§ REQUIRED WORK
Where the records below reach the line containing "You are a computer-use agent. The", start transcribing, and end with the line containing "Screen dimensions: 2380x1546", exactly and with nothing else added.

§ RECORDED INFORMATION
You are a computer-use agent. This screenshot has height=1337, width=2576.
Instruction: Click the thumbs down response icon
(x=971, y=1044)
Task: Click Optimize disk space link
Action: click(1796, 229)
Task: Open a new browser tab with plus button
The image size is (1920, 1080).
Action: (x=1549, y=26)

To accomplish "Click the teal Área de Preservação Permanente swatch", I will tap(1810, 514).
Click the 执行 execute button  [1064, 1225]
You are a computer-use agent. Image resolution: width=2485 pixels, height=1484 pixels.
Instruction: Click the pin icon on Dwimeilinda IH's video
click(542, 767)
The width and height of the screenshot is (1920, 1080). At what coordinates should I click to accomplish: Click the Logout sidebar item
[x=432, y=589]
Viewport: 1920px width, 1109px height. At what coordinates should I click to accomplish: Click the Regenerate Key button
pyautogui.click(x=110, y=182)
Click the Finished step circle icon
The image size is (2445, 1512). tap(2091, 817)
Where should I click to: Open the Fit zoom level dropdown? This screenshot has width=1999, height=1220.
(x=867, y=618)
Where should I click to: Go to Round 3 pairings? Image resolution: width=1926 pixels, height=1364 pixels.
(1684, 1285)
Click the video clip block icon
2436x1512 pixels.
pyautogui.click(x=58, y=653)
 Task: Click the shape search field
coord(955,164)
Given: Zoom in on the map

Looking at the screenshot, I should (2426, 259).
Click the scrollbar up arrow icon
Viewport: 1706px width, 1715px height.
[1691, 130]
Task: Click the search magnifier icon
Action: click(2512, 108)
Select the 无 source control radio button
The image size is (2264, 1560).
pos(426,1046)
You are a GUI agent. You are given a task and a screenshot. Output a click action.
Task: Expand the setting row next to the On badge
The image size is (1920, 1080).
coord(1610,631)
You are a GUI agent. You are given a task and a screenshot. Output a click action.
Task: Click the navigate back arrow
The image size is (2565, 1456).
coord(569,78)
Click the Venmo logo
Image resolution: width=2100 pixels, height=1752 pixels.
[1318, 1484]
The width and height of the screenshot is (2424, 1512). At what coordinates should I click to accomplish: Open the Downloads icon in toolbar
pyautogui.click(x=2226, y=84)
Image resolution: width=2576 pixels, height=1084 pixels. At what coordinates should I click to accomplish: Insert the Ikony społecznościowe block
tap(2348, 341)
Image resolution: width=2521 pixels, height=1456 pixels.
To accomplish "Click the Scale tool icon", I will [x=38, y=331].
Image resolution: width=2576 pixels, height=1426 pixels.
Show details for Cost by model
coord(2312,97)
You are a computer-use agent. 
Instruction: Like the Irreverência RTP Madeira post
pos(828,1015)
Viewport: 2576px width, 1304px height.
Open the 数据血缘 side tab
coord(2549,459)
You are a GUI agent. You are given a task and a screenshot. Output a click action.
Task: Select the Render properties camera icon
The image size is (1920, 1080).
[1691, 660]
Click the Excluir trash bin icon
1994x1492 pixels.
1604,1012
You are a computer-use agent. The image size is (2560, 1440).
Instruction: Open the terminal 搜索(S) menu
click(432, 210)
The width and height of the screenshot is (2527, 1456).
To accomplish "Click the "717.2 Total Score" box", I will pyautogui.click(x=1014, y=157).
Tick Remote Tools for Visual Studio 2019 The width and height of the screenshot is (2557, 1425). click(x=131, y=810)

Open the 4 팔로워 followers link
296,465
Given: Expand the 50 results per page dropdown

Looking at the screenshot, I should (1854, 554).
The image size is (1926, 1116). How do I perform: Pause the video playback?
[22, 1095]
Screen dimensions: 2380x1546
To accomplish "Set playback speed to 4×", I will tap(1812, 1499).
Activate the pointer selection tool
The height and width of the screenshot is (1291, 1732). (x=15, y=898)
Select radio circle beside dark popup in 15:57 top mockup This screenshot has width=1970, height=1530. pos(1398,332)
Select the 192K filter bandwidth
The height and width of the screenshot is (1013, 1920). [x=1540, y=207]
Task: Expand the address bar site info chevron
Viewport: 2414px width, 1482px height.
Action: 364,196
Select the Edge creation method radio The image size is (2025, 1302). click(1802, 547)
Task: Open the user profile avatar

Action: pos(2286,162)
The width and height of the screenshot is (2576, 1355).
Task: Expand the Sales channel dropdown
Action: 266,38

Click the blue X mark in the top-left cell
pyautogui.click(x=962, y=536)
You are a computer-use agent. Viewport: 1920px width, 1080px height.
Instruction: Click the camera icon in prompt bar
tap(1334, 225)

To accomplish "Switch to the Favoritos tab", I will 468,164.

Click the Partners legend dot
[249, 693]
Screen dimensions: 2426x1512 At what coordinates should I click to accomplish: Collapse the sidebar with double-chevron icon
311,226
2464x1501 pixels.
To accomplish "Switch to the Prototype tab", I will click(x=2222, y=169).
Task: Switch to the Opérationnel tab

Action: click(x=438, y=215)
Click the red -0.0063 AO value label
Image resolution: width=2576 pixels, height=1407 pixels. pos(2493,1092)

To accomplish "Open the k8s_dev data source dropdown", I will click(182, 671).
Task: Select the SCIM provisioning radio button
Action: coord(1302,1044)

§ THE COMPLETED TASK
You are a computer-use agent. The image size is (2560, 1440).
Instruction: Open the terminal 搜索(S) menu
click(432, 210)
The width and height of the screenshot is (2527, 1456).
To accomplish "Click the "717.2 Total Score" box", I will pyautogui.click(x=1014, y=157).
Tick Remote Tools for Visual Studio 2019 The width and height of the screenshot is (2557, 1425). click(x=131, y=810)

Open the 4 팔로워 followers link
296,465
Given: Expand the 50 results per page dropdown

Looking at the screenshot, I should (1854, 554).
The image size is (1926, 1116). How do I perform: Pause the video playback?
[22, 1095]
Screen dimensions: 2380x1546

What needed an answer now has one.